▶ Page:

:::::

La mine Opémiska et son village : l'éveil de Chapais
Au début du siècle dernier, d’après des relevés géologiques, des traces de cuivre sont découvertes dans le sol. Selon deux versions distinctes mais semblant se chevaucher dans le fil du temps, l’une impliquant Léo Springer et son pilote d’hydravion mentionne une crête de rochers noircis par un feu de forêt et l’autre signale une roche récoltée par Charles A. Dixon sur son terrain de chasse. L’exploration d’un gisement de cuivre est lancée vers 1929. Aidé de Jos Perry et de Gaston Robitaille, le prospecteur Léo Springer ramasse des échantillons plus que prometteurs.
Crédit photo: Archives de Chapais
Crédit photo: Lionel Francoeur
Dès 1936, une compagnie minière s’occupe de forer, mais des ennuis s’annoncent (chute du prix du cuivre et inexistence d’une route) et auront raison de son retrait. Ce n’est qu’en 1951, que l’Opémiska Copper Mines Ltd reprend les activités. Le prix du cuivre et une route reliant le LacSaint-Jean et Chibougamau sont des incitatifs probants. La compagnie fait construire des maisons pour les familles et des dortoirs pour les travailleurs seuls.

:::::

▶ Liste des données:
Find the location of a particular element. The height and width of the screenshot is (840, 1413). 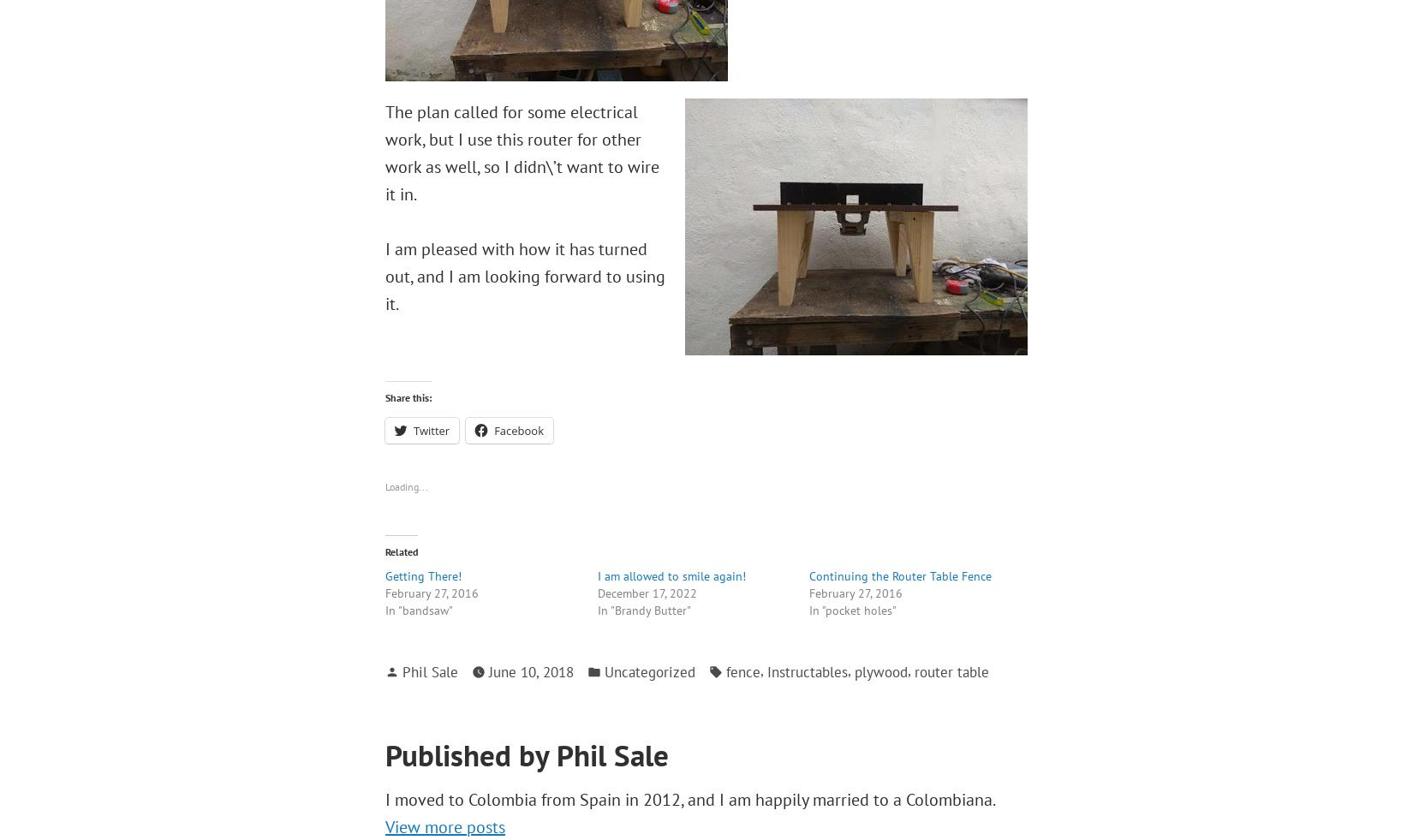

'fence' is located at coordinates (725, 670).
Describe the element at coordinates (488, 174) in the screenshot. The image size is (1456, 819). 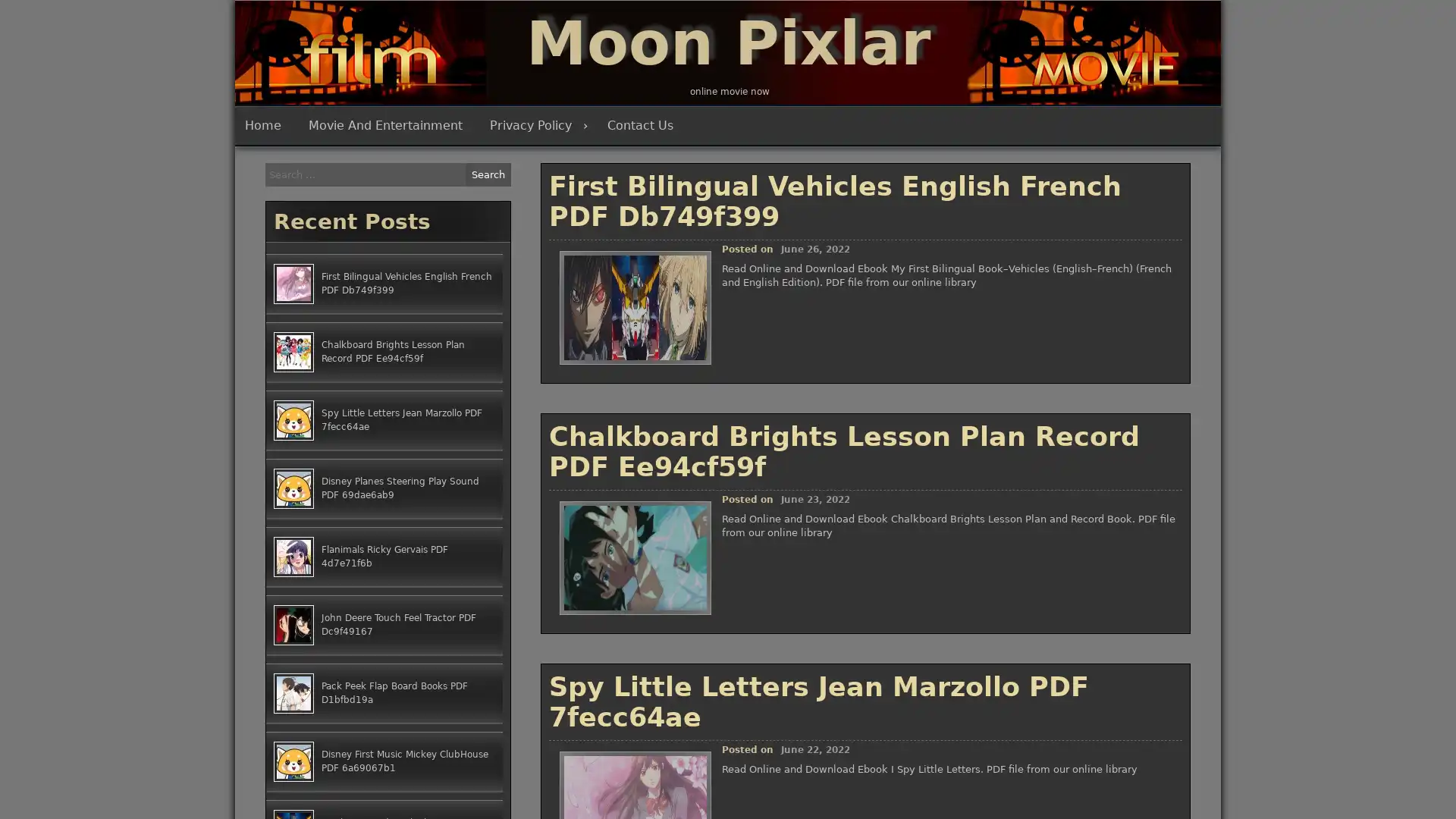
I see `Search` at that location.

:::::

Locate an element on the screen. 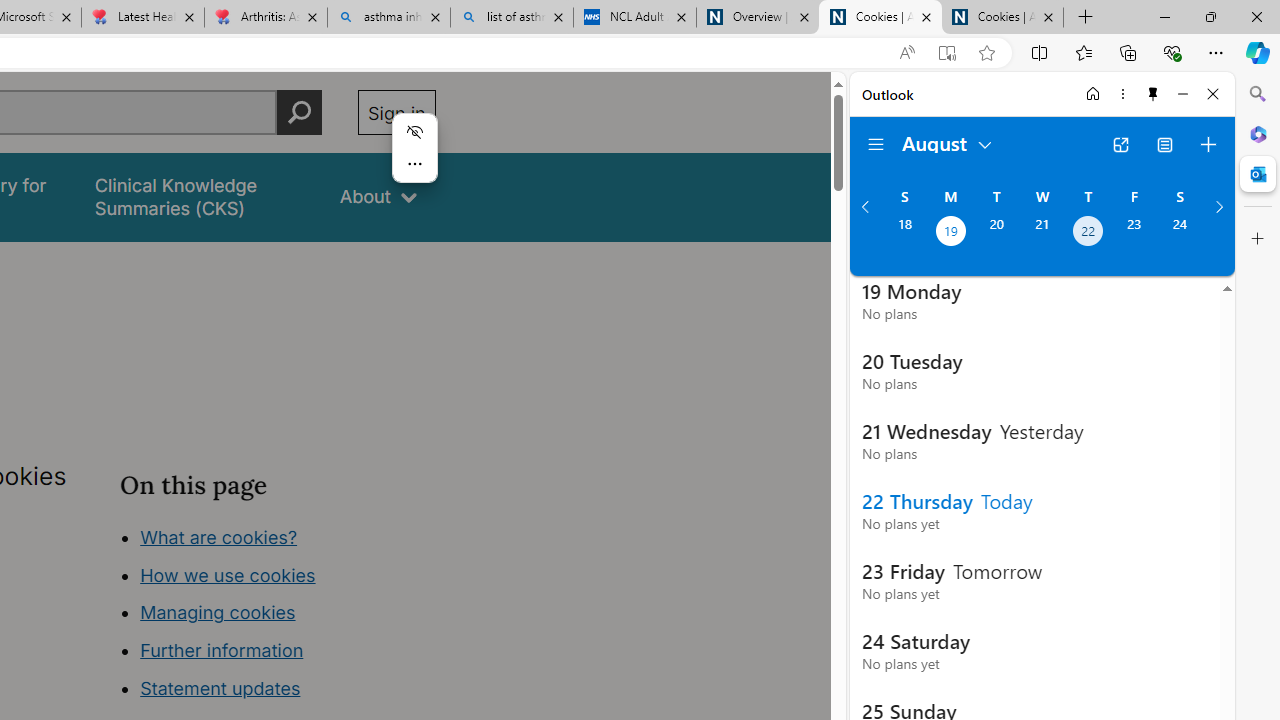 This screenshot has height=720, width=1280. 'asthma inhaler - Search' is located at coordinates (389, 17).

:::::

▶ But de la tâche: Recopiez le passage du texte sur la mine Opémiska qui commence par « Crédit photo: Archives » et se termine par « les travailleurs seuls. ». Les enregistrements ne sont pas nécessaires ici.

▶ Résultat:
Crédit photo: Archives de Chapais
Crédit photo: Lionel Francoeur
Dès 1936, une compagnie minière s’occupe de forer, mais des ennuis s’annoncent (chute du prix du cuivre et inexistence d’une route) et auront raison de son retrait. Ce n’est qu’en 1951, que l’Opémiska Copper Mines Ltd reprend les activités. Le prix du cuivre et une route reliant le LacSaint-Jean et Chibougamau sont des incitatifs probants. La compagnie fait construire des maisons pour les familles et des dortoirs pour les travailleurs seuls.